===== DATA RECORDS
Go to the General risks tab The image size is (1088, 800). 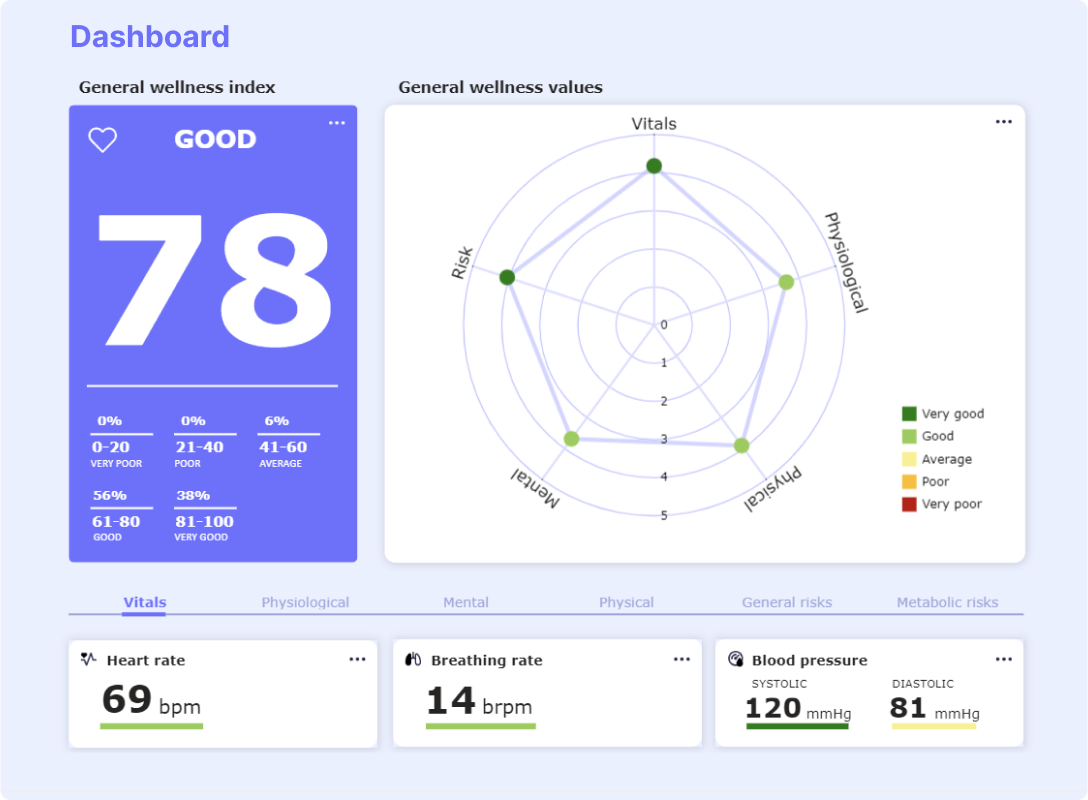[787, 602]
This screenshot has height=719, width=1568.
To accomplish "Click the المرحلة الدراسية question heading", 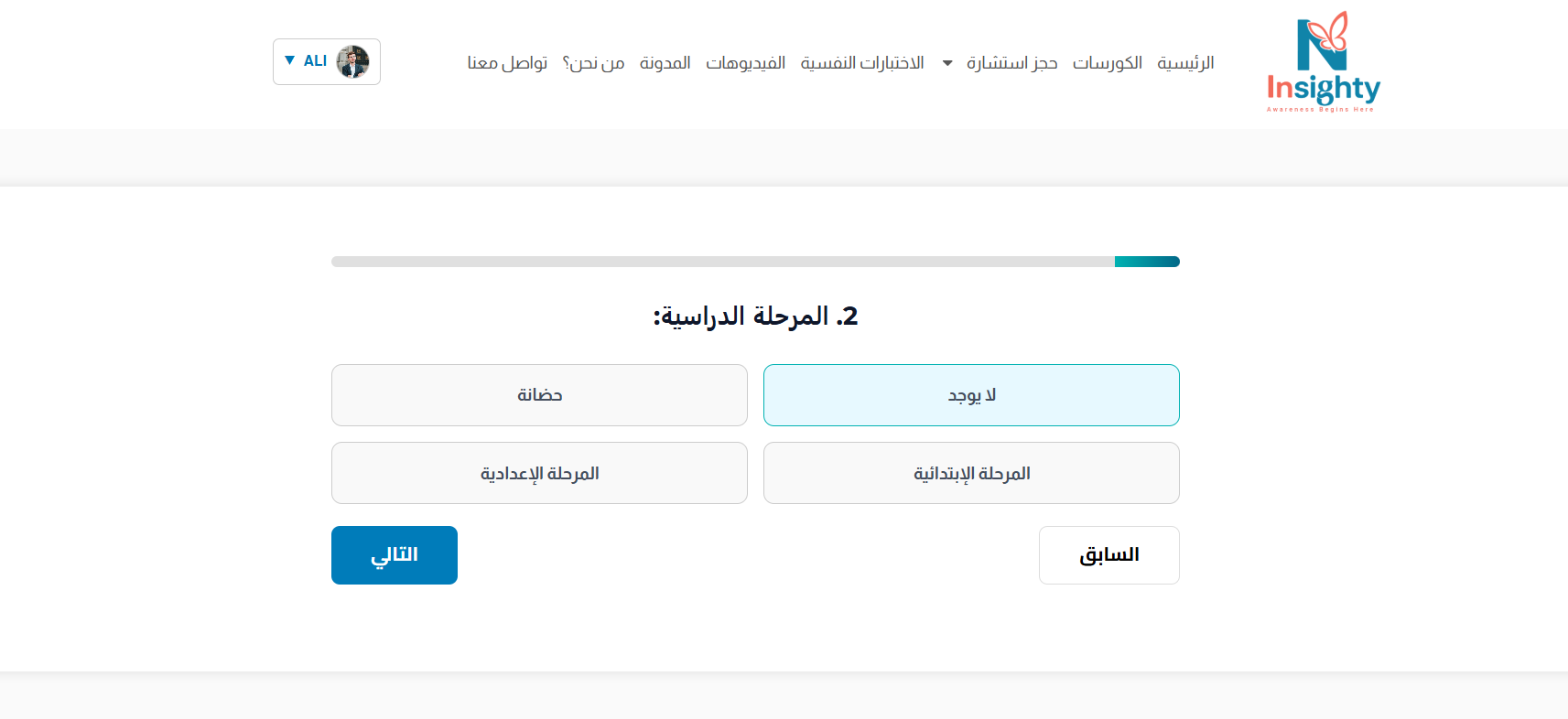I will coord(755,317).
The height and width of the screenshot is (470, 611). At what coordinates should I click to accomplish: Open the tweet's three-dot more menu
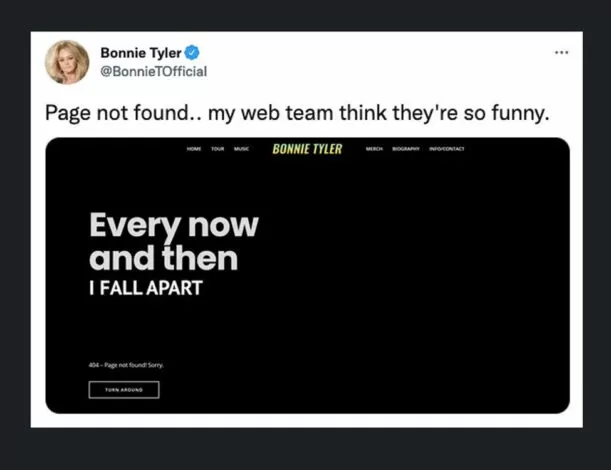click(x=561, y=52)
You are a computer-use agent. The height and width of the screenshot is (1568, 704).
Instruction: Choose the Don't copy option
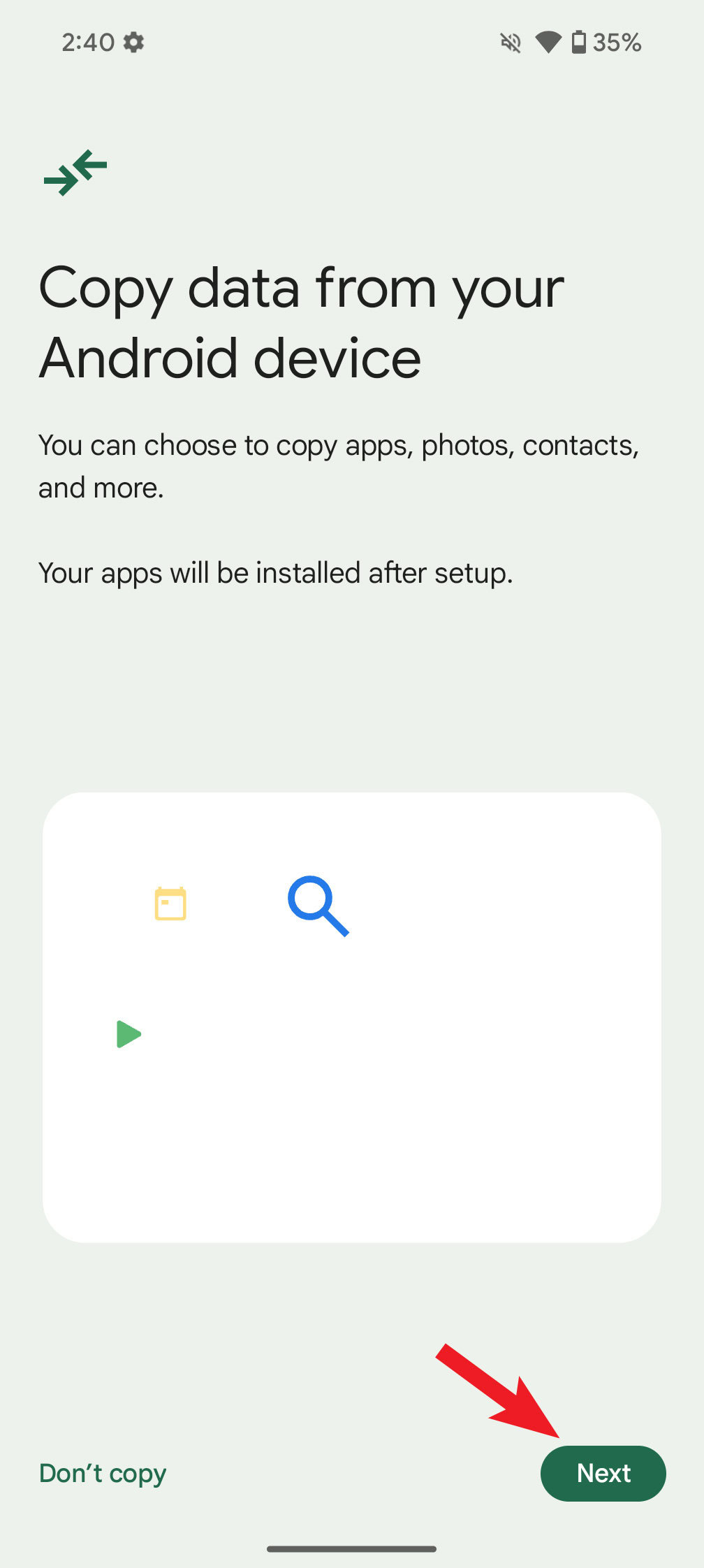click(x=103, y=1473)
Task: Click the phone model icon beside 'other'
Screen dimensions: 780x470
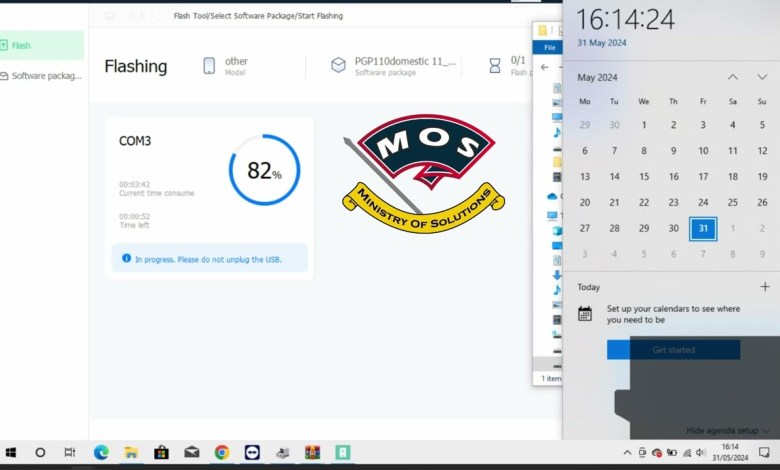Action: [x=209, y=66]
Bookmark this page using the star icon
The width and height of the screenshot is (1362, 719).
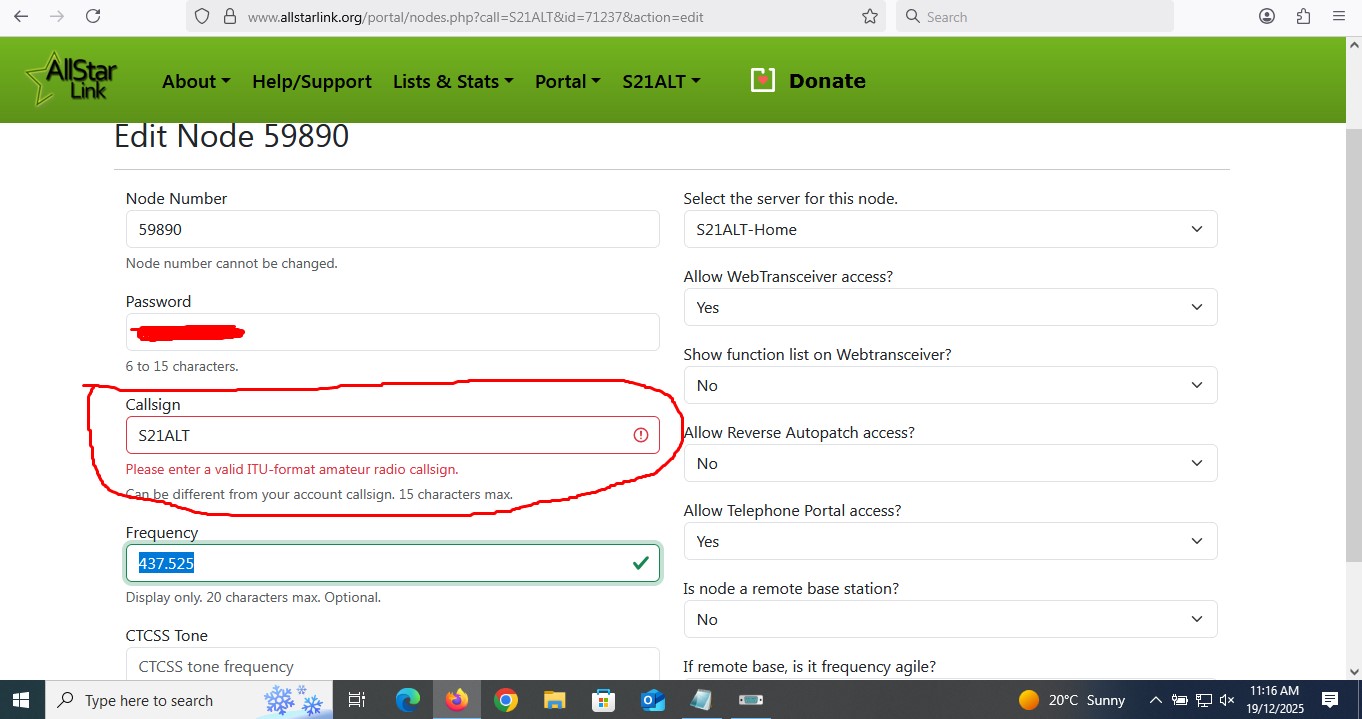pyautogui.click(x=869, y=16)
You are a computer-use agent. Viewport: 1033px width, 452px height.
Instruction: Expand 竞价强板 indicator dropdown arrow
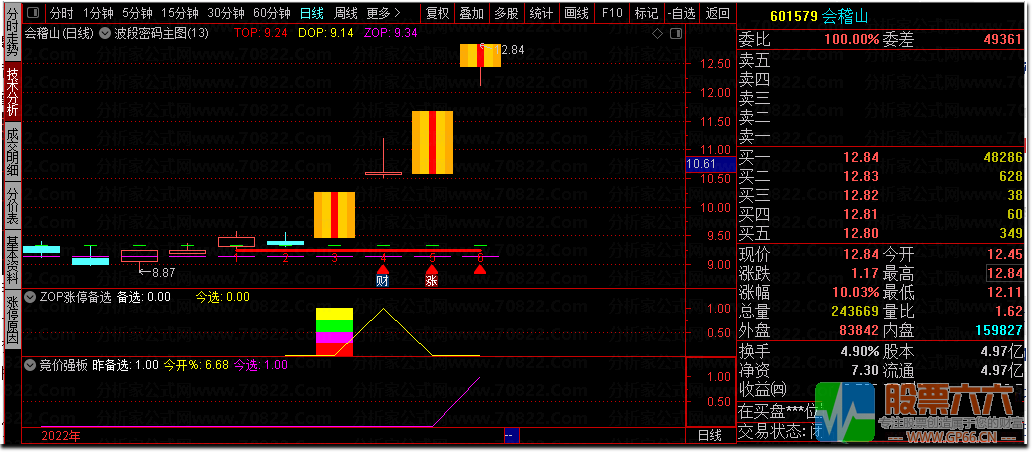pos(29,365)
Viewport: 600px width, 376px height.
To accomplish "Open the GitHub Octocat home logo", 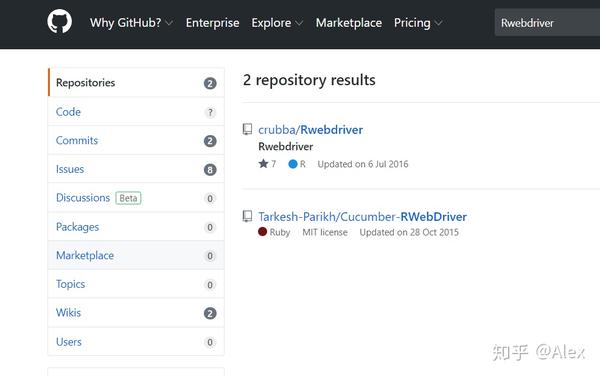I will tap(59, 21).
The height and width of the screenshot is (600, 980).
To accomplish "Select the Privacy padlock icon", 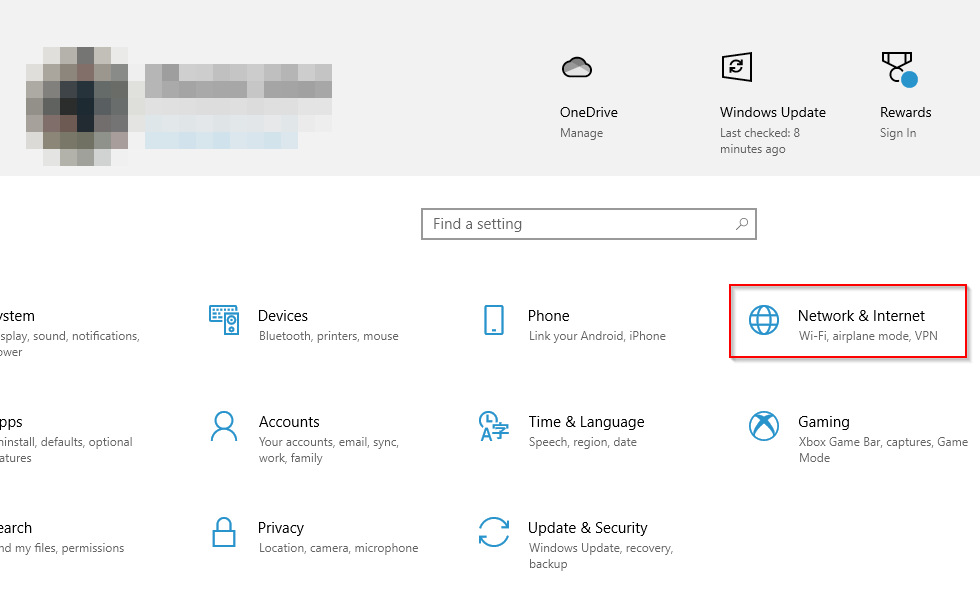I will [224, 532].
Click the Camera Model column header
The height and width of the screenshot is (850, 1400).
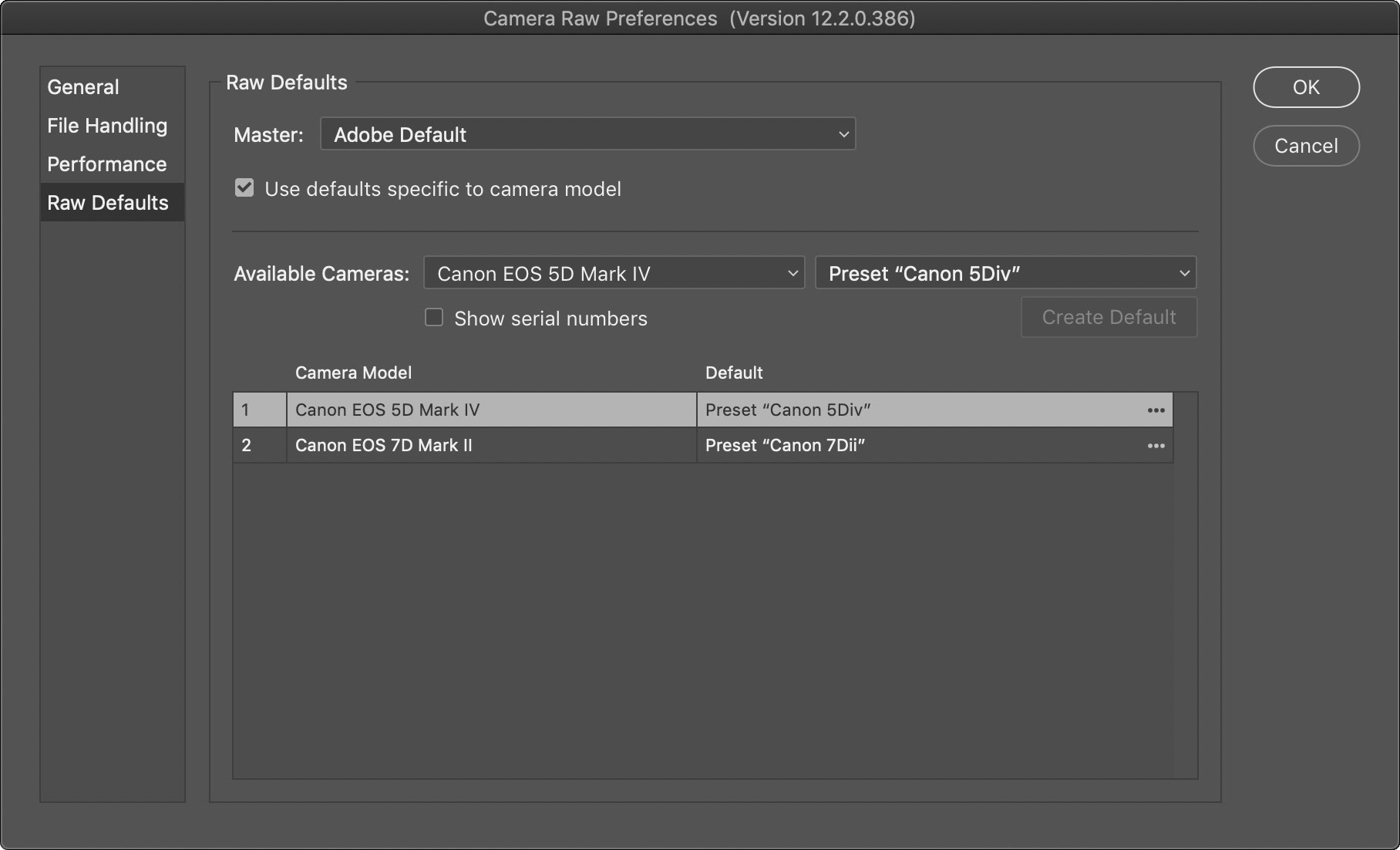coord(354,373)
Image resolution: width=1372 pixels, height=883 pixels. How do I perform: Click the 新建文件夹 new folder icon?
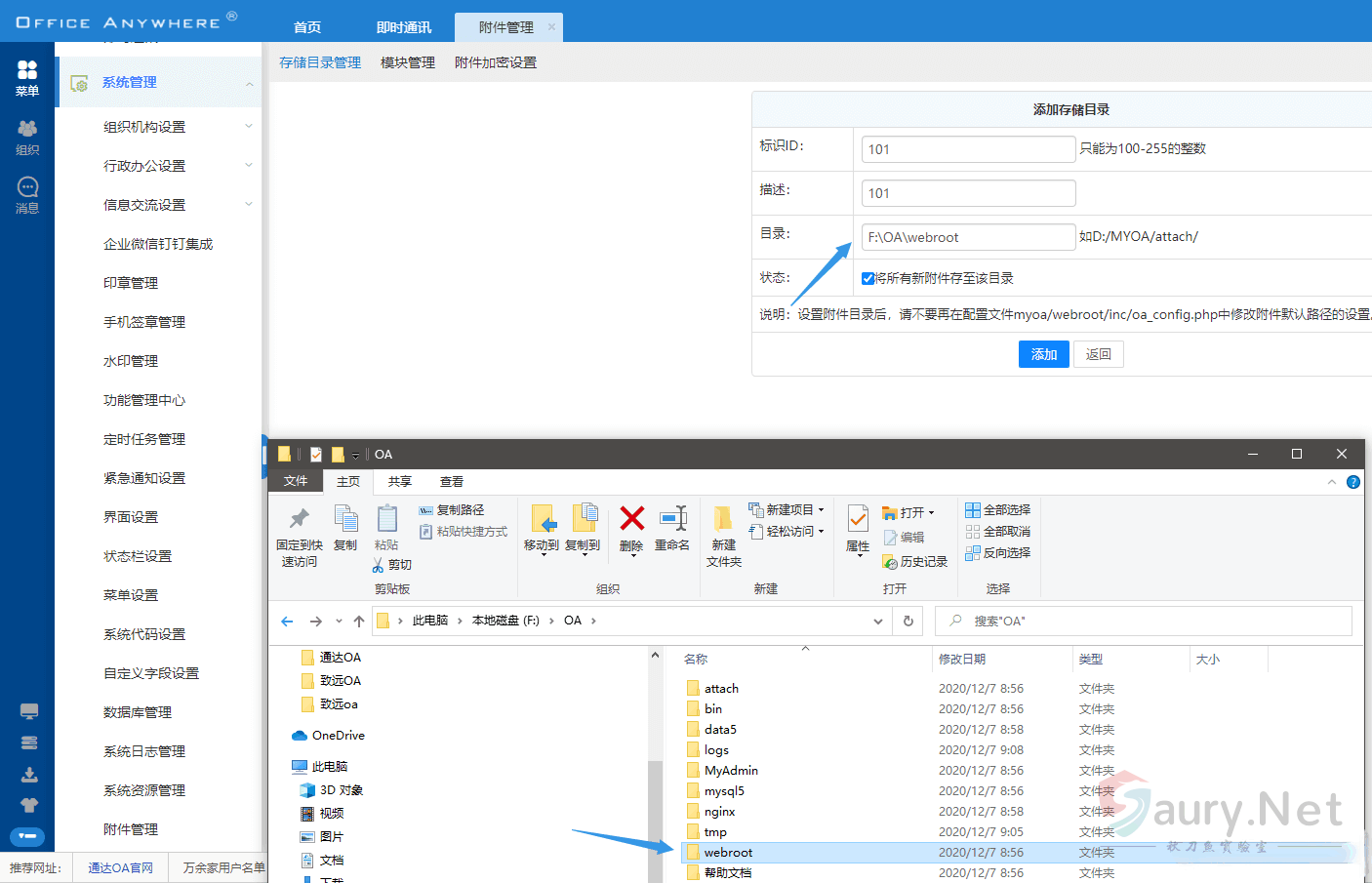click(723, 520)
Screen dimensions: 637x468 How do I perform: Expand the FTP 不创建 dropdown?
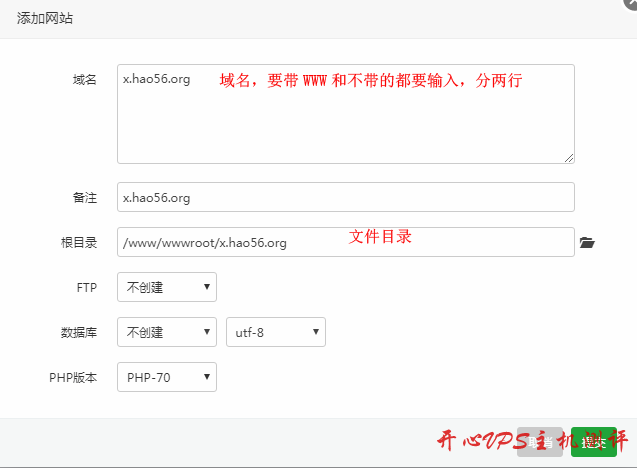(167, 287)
==========
▸ **EXERCISE DIRECTIONS**
Which lines of the entries above contain the word "computer"? Copy each of them.

▸ **RESULT FOR THIS EXERCISE**
You are a computer-use agent. The height and width of the screenshot is (1568, 704).
You are a computer-use agent. Viewport: 1033px width, 452px height.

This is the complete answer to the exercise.